(Objectif 1): Dans le passage sur l'islam en Inde, recopie tout ce qui va de "Pierma a écrit" jusqu'à "et bien implantées." en substituant "composite" à "syncrétique".

Pierma a écrit :
(Pour un musulman un homme qui prie le dieu éléphant ou un dieu parmi d'autre est un païen dégénéré, et de leur côté les indouistes leur rendent bien cette haine.
C'est une vision très partiale que de ramener ça à une interprétation religieuse. L'islam en Inde du Nord et au Pakistan est (exception faite de tendance wahhabistes très récentes importées du Golfe), un hanafisme très syncrétique, marqué par de nombreux emprunts - comme dans toute l'Asie Centrale. C'est le seul endroit, par exemple, où les sunnites célèbrent la fête shiite de ashura. Des pratiques mystiques, notamment de méditation, sont également passées dans cet islam, où les confréries sufies sont nombreuses et bien implantées.

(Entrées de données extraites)
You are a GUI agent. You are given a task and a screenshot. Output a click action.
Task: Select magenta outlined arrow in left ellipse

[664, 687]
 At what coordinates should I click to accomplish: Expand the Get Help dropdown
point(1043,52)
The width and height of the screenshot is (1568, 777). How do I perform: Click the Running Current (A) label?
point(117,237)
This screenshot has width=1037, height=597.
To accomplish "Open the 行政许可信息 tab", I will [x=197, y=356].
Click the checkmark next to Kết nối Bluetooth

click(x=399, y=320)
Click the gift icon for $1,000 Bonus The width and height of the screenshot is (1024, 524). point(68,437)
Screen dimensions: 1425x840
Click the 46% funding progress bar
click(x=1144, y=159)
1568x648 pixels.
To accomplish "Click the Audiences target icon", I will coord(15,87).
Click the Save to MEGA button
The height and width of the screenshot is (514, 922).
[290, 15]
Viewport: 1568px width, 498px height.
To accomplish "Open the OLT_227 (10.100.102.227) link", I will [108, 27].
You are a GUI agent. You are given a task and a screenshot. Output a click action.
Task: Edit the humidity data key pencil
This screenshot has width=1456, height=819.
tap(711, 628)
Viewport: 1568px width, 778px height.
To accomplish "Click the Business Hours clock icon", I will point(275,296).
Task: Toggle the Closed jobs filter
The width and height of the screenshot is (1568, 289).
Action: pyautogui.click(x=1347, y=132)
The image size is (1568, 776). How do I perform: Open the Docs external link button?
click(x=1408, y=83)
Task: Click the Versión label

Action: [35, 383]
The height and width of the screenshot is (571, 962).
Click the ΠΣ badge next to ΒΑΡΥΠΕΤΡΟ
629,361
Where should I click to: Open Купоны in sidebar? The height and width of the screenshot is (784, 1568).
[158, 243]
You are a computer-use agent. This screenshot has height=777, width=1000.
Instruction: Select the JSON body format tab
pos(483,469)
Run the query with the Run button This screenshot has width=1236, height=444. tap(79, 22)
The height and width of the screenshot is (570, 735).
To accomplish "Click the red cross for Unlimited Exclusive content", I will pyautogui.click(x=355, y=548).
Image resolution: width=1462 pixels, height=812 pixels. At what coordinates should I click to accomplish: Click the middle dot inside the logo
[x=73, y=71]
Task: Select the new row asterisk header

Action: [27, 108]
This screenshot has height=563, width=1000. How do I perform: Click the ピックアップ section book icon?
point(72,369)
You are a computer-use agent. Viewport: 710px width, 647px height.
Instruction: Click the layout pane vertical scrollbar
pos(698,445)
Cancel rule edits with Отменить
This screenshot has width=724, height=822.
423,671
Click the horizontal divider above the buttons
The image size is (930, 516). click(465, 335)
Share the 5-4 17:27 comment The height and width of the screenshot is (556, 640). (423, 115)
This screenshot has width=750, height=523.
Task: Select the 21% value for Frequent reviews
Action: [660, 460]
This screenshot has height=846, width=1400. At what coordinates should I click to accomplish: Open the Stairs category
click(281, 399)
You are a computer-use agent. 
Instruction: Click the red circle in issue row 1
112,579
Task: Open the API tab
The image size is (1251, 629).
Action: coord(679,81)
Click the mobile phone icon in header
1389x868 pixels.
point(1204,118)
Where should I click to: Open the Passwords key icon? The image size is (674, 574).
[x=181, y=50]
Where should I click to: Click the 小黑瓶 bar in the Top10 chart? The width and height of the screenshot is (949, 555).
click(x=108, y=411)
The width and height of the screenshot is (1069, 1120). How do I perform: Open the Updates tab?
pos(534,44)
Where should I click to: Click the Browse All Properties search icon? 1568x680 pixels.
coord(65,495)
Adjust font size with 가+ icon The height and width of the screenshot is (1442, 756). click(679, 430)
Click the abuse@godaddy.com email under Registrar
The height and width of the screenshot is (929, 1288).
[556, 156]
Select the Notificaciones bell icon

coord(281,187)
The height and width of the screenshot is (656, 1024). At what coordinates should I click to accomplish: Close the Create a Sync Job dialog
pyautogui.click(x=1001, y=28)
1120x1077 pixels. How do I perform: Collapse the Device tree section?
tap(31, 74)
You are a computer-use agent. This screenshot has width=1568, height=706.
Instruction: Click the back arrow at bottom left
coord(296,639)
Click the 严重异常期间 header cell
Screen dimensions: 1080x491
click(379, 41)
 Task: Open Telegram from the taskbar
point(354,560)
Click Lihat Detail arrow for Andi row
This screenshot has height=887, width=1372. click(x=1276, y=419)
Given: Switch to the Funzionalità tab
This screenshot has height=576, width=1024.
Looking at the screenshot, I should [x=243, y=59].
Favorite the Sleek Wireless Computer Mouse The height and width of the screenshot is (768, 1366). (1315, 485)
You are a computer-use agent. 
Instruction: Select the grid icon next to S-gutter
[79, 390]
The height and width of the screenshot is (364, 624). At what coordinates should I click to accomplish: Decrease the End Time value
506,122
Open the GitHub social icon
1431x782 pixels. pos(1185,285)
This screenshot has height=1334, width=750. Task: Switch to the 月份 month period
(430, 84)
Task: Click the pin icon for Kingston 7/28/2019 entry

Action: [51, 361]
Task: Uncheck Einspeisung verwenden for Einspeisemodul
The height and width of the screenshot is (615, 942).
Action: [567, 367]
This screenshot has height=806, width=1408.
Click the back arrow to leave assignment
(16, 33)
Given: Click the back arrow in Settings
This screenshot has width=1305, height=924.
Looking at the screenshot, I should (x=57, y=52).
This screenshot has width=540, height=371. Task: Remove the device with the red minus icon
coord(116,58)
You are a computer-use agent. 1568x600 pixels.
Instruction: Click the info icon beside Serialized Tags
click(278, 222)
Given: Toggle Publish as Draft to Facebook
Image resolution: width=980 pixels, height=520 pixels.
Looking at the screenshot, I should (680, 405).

(Objectif 2): Transforme en liste JSON de chaînes, une chaîne par ligne et sans les lignes vides, tout ce qui va de la ligne des enregistrements contenant "Task: Click the pin" jusqu'à celle contenant "Action: [567, 367]", ces deux lignes comprises.

(Résultat attendu 1):
Pierma a écrit :
(Pour un musulman un homme qui prie le dieu éléphant ou un dieu parmi d'autre est un païen dégénéré, et de leur côté les indouistes leur rendent bien cette haine.
C'est une vision très partiale que de ramener ça à une interprétation religieuse. L'islam en Inde du Nord et au Pakistan est (exception faite de tendance wahhabistes très récentes importées du Golfe), un hanafisme très composite, marqué par de nombreux emprunts - comme dans toute l'Asie Centrale. C'est le seul endroit, par exemple, où les sunnites célèbrent la fête shiite de ashura. Des pratiques mystiques, notamment de méditation, sont également passées dans cet islam, où les confréries sufies sont nombreuses et bien implantées.

(Résultat attendu 2):
[
  "Task: Click the pin icon for Kingston 7/28/2019 entry",
  "Action: [51, 361]",
  "Task: Uncheck Einspeisung verwenden for Einspeisemodul",
  "The height and width of the screenshot is (615, 942).",
  "Action: [567, 367]"
]